▸ Exercise A: In the study summary on infant peanut and egg consumption, what percentage of infants aged 6 to 8.9 months reported eating egg?
▸ Exercise B: Reproduce the study summary on infant peanut and egg consumption, everything from "Methods: The Feeding" down to "avoidance were collected.".
▸ Exercise C: Write what comes next in the study summary on infant peanut and egg consumption, continuing after its final sentence.

▸ Extract provided:
--------------------------------------------------

Background: Guidelines on the early introduction of allergen-containing foods are evolving; however, little national data exist defining current allergen-feeding practices.
Objective: To investigate the consumption rates of foods containing egg and peanut among infants and toddlers before the guideline changes in 2017.
Methods: The Feeding Infants and Toddlers Study 2016 was conducted nationally among 3235 caregivers with a child under 4 years of age. The 24-hour dietary recalls were reviewed for peanut or egg ingredients. Participants were categorized as "consuming peanut or egg-containing foods" or "not consuming peanut or egg-containing foods." Data on physician-diagnosed food allergies and avoidance were collected.
Results: The consumption rates of peanut- and egg-containing foods were low. For the age group of 4 to 5.9 months, 0.3% reported peanut consumption and 2.4% reported egg consumption. For the age group of 6 to 8.9 months, 0.9% reported eating peanut-containing foods and 13.0% egg, and for the age group of 9 to 11.9 months, 5.5% were consuming peanut-containing foods and 33.2% egg-containing foods. Peanut or egg ingredients were identified in the diet of children whose caregivers reported avoidance.

--------------------------------------------------

▸ Entries supplied:
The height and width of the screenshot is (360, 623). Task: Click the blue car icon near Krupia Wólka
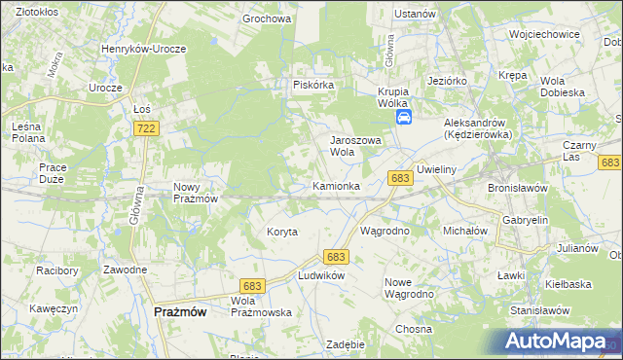[x=403, y=118]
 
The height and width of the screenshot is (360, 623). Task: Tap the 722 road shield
[x=147, y=128]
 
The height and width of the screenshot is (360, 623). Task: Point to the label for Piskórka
[x=313, y=86]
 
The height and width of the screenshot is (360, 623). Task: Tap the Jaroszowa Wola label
[x=354, y=145]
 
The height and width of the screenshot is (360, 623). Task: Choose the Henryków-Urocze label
[x=144, y=48]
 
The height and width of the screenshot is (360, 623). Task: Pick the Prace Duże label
[x=53, y=173]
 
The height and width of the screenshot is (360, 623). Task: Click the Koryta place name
[x=281, y=232]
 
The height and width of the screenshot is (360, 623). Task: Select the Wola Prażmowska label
[x=261, y=306]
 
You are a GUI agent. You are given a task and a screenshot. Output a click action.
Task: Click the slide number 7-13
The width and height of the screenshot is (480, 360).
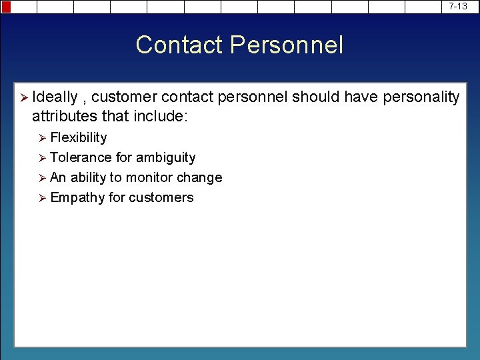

--------------------------------------------------

▸ Exercise answer A: 13.0% of infants aged 6 to 8.9 months reported eating egg.

▸ Exercise answer B:
Methods: The Feeding Infants and Toddlers Study 2016 was conducted nationally among 3235 caregivers with a child under 4 years of age. The 24-hour dietary recalls were reviewed for peanut or egg ingredients. Participants were categorized as "consuming peanut or egg-containing foods" or "not consuming peanut or egg-containing foods." Data on physician-diagnosed food allergies and avoidance were collected.

▸ Exercise answer C:
Conclusion: Before the publication of the 2017 Addendum Guidelines for the Prevention of Peanut Allergy, there were low rates of reported peanut consumption across the study population with less than 1% of any age group before 9 months of age and less than 6% in any age group before 12 months of age consuming peanut on the 24-hour recall day. In addition, reported egg consumption was low and increased with age. These results serve as an important baseline comparison for future studies evaluating the implementation and impact of early peanut and egg introduction.